(A block of data)
==================================================

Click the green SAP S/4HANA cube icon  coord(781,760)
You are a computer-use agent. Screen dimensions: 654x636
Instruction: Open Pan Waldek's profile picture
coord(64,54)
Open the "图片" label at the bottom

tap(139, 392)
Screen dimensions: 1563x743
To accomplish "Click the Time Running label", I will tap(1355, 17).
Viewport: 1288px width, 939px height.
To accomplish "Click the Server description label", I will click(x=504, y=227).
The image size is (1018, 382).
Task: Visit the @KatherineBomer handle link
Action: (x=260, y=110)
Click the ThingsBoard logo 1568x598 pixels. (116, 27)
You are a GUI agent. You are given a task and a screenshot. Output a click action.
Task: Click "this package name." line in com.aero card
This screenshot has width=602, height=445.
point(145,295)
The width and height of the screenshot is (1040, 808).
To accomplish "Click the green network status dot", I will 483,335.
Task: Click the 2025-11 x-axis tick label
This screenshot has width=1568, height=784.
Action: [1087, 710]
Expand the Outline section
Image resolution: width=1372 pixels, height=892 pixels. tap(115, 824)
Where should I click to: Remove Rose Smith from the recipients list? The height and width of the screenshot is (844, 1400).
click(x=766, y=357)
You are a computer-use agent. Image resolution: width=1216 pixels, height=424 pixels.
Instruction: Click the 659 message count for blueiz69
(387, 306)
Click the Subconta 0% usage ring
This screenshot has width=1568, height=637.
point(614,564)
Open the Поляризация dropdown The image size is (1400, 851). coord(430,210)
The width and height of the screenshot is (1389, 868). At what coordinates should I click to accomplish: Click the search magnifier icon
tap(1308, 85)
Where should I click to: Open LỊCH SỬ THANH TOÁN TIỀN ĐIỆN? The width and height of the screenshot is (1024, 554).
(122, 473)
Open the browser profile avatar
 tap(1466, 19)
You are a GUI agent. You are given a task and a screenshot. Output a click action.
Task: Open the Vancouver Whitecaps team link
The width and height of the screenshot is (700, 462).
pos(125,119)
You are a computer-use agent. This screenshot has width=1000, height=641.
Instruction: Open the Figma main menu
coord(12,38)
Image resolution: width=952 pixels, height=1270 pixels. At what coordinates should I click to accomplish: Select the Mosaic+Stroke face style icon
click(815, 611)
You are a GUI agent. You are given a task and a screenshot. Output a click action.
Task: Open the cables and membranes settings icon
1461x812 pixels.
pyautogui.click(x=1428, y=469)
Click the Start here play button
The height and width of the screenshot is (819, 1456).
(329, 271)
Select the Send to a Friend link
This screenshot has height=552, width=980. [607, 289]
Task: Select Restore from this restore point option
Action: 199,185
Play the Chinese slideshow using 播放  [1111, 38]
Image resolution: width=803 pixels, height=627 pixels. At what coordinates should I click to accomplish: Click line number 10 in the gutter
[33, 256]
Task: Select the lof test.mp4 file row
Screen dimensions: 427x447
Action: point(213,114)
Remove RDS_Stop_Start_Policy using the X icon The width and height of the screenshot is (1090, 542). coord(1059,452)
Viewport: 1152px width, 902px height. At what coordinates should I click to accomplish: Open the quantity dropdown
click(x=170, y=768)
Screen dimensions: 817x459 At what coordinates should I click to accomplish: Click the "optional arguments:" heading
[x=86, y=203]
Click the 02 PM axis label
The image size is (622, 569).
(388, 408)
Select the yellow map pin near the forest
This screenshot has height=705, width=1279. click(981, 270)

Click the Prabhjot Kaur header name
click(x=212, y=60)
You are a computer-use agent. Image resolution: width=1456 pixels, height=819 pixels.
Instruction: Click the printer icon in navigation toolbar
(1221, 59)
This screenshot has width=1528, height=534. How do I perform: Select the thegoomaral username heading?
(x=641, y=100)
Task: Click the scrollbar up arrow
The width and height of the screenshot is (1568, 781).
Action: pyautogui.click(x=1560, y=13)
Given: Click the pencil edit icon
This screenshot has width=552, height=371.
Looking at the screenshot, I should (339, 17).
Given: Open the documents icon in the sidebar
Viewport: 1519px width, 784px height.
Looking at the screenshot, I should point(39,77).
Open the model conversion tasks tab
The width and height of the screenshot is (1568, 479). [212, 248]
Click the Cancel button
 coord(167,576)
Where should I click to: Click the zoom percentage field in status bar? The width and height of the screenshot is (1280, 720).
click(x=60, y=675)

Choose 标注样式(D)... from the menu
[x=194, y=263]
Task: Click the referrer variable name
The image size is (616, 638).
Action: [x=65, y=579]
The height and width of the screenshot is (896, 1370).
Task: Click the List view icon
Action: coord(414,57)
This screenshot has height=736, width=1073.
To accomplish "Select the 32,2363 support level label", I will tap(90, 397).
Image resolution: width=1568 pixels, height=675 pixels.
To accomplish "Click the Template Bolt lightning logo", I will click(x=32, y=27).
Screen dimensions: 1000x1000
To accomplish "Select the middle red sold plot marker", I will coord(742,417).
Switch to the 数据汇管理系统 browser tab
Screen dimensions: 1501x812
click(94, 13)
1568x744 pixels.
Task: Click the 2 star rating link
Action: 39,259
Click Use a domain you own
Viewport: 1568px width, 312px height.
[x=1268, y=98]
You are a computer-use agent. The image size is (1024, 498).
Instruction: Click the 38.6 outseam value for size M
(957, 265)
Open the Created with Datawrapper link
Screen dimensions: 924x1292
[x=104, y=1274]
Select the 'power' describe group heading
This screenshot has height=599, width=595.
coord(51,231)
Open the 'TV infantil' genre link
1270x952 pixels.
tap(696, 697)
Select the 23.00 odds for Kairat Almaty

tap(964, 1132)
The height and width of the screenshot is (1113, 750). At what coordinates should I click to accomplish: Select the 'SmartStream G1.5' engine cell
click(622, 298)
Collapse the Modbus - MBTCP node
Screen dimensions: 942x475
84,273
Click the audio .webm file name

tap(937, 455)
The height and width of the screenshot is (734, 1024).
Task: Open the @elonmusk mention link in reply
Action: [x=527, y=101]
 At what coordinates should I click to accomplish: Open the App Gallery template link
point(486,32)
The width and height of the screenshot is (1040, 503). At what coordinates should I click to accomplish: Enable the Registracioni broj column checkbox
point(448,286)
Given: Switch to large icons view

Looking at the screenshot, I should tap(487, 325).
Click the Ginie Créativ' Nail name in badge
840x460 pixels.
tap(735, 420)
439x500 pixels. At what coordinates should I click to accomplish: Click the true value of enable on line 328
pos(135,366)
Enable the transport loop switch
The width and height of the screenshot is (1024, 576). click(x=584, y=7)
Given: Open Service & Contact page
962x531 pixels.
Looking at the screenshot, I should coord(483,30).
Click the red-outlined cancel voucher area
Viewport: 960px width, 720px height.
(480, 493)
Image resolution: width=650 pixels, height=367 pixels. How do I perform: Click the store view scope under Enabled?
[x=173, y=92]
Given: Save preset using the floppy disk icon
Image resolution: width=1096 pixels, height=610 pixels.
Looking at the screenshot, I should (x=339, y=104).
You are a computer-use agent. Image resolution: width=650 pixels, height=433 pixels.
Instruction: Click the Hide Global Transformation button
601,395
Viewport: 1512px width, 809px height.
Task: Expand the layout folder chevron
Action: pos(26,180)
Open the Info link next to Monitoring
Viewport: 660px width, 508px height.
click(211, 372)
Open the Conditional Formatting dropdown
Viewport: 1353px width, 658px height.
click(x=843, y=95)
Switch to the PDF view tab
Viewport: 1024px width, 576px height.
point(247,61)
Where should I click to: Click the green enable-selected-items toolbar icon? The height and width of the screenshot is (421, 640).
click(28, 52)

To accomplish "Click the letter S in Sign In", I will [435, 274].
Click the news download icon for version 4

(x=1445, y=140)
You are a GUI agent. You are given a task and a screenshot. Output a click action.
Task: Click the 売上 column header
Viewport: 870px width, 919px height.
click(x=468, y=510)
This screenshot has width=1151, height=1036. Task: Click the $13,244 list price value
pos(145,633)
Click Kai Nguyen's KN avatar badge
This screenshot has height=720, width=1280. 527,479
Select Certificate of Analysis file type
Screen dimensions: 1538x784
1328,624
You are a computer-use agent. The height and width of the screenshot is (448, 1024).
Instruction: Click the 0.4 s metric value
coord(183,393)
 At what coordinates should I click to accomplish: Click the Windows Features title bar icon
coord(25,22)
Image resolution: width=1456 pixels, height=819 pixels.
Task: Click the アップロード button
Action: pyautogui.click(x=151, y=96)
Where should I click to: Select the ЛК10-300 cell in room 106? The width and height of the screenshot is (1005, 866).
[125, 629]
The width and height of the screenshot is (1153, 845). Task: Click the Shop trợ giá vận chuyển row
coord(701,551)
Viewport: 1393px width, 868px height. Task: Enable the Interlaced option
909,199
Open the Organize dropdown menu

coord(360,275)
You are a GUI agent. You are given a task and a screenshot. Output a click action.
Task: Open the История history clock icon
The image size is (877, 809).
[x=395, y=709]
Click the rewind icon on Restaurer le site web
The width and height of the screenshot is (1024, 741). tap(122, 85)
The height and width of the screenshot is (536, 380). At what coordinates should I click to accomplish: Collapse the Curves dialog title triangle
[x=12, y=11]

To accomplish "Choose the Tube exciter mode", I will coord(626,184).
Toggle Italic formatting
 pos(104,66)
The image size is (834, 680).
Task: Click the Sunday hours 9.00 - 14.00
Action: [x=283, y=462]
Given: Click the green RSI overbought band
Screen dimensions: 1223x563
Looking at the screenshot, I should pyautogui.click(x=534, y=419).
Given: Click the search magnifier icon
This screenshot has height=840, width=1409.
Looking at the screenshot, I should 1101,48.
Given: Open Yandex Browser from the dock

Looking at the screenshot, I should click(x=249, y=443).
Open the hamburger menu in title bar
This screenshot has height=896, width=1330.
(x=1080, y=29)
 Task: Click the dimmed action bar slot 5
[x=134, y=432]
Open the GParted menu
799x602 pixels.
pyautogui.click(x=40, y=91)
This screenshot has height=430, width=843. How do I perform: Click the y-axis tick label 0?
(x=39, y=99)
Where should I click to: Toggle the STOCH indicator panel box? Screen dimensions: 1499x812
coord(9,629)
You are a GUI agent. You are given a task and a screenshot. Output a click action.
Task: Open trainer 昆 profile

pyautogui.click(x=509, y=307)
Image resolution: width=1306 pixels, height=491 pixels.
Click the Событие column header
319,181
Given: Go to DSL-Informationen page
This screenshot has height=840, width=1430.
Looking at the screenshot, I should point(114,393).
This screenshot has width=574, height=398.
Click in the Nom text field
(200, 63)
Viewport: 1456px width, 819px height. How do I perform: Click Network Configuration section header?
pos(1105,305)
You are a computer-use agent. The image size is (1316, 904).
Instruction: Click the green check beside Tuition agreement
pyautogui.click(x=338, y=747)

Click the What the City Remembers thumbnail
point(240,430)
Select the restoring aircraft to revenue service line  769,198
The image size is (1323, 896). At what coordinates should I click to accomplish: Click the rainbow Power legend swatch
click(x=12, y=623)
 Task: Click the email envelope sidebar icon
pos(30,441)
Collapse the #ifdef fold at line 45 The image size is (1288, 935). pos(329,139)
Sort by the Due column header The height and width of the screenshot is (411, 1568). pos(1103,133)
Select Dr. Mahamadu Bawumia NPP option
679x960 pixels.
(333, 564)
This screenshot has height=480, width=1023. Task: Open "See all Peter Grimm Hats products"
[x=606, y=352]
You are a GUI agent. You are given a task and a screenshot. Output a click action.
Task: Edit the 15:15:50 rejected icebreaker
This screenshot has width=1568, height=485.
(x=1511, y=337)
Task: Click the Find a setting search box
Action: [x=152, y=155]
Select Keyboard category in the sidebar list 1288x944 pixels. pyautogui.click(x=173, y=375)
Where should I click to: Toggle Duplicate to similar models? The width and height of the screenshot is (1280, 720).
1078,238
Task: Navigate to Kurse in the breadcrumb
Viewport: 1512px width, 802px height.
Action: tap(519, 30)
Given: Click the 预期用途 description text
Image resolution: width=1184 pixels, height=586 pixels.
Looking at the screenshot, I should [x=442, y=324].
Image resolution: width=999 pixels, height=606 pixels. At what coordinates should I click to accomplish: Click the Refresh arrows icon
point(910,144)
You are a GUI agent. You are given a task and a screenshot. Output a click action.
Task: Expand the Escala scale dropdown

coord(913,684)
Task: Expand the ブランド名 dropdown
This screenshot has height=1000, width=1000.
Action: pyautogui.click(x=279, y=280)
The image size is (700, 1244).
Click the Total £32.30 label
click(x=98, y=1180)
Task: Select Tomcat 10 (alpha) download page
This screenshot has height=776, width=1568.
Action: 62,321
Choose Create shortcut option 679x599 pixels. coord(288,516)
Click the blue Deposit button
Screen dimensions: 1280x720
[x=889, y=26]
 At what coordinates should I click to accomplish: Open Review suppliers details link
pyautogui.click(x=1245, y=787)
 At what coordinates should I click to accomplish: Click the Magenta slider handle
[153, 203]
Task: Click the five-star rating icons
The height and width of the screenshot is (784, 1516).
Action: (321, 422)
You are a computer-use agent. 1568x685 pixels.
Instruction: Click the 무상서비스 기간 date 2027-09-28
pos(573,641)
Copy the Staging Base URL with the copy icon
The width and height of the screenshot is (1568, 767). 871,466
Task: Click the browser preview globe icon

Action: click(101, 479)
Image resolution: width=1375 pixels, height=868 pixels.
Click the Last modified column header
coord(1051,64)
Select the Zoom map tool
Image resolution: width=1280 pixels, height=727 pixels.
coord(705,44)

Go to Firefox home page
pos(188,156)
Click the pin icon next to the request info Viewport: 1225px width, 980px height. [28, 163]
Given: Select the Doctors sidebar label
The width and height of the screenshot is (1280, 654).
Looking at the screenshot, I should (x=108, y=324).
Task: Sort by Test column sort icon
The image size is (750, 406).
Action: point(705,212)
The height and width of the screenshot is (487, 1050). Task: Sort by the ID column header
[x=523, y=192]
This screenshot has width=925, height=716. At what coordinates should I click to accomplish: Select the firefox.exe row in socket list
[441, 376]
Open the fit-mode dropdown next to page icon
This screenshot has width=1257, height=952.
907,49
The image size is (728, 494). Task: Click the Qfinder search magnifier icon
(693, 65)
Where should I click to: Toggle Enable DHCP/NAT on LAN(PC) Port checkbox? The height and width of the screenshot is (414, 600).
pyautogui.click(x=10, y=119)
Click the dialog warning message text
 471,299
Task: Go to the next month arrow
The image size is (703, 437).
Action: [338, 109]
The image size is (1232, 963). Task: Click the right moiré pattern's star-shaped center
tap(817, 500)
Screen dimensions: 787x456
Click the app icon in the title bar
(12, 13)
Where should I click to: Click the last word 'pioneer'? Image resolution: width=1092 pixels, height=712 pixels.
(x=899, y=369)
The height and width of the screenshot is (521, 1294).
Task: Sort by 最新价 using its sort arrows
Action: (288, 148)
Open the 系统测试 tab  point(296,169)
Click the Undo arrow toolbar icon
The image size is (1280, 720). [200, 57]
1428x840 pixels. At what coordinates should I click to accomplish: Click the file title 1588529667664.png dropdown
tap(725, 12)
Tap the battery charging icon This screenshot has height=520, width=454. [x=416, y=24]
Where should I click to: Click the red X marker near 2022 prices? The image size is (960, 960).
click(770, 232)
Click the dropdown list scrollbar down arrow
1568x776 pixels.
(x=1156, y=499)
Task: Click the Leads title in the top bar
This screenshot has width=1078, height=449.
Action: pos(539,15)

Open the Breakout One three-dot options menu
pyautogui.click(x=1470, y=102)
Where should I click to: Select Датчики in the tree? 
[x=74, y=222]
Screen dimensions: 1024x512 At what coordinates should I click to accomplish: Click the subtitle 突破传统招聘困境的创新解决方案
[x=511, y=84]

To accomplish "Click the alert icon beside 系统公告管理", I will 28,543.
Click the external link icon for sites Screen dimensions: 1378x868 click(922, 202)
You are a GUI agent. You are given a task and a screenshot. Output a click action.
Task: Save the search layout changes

==================================================

(Task prompt) Show each line of the records above that contains the word "button". Case counts.

(Exercise output)
Click the Start here play button
Click the Cancel button
Instruction: Click the Hide Global Transformation button
Task: Click the アップロード button
Click the blue Deposit button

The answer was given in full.